When we write, we are talking on paper and no one but ourselves is actually there. But we are talking to someone – if only ourselves, much in the same way I entrusted my story to Raggedy Ann. And at the moment, the difference between feeling insecure or secure lies in our choice of how we see our audience. Those black button eyes of the universe are either friendly or unfriendly to us. If they’re friendly, we trust. And in the act of trusting another and ourselves, a nice bonus happens: we feel confident. For to confide in someone is to trust in them, and to trust in them is to have confidence in them and ourselves.

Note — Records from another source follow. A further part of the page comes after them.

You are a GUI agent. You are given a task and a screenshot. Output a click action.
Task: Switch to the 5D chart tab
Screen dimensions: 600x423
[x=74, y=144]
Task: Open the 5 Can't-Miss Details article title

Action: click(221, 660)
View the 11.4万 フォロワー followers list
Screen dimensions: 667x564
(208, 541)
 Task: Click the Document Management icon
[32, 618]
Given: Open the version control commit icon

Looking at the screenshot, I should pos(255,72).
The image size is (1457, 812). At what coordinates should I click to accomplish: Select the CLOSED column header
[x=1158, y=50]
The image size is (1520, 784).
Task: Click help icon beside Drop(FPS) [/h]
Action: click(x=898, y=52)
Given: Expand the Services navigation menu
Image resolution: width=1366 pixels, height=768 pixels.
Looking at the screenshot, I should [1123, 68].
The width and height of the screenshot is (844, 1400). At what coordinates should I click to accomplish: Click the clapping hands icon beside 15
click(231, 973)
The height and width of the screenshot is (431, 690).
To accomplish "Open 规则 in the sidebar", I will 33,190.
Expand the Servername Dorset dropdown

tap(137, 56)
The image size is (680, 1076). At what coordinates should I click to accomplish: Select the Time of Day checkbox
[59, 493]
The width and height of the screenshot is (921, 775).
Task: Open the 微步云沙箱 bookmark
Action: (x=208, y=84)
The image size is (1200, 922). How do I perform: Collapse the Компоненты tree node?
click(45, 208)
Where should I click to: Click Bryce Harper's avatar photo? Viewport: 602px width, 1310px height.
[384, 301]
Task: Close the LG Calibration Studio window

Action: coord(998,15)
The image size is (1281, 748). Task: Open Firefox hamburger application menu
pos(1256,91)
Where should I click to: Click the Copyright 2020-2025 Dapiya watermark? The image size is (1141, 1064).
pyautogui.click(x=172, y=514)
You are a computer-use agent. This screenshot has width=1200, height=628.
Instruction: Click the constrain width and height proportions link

More recently, when my first book was released, I was offered the opportunity to have a launch party at a local, independent bookstore. The bookstore owner suggested I give a talk about the book, how it came to be, and my experience writing it, as part of the evening. I wanted to give this talk, but when I considered the audience - family and friends and friends of family and friends of friends, as well as not having done anything of this nature for years, a wave of nervous anxiety rushed through me. And then it rushed again--and again. I knew then that in order to give the talk in a way I could enjoy, I was going to have to put my mental foot down and make the decision to let the calm inand stop feeding my rumbling, panting anxiety with like thoughts.
Over the next weeks, I practiced disallowing my mind from roaming into nerve-racking territory. And when the night of the launch party arrived, although tempted to resort to familiar panic and problem-making talk, I remained resolved and firm. Let the calm in, I would say to myself. After some time of this, I started being able to feel my ability to do it; I came to understand the choice I actually had the power to make. And when I made that choice, my own non-reactive stance allowed me to believe the same could be true of others. No longer was I focused on anyone’s judgment on me. The equanimity I had cultivated within was now coloring my perception of my audience.
Just as I had recognized the lack of judgment in the eyes of my doll, and was able to find relief in entrusting my story to her all those years ago, on this night I was able to look beyond and into the eyes of my audience and find that same, still receptivity. And when I decided to see beyond any judgment they might hold, I felt that which I could trust. And when I trusted that, I trusted myself and felt the confidence that is the birth rite of us all.
Jennifer Paros is a writer, illustrator, and author of Violet Bing and the Grand House (Viking, 2007). She lives in Seattle.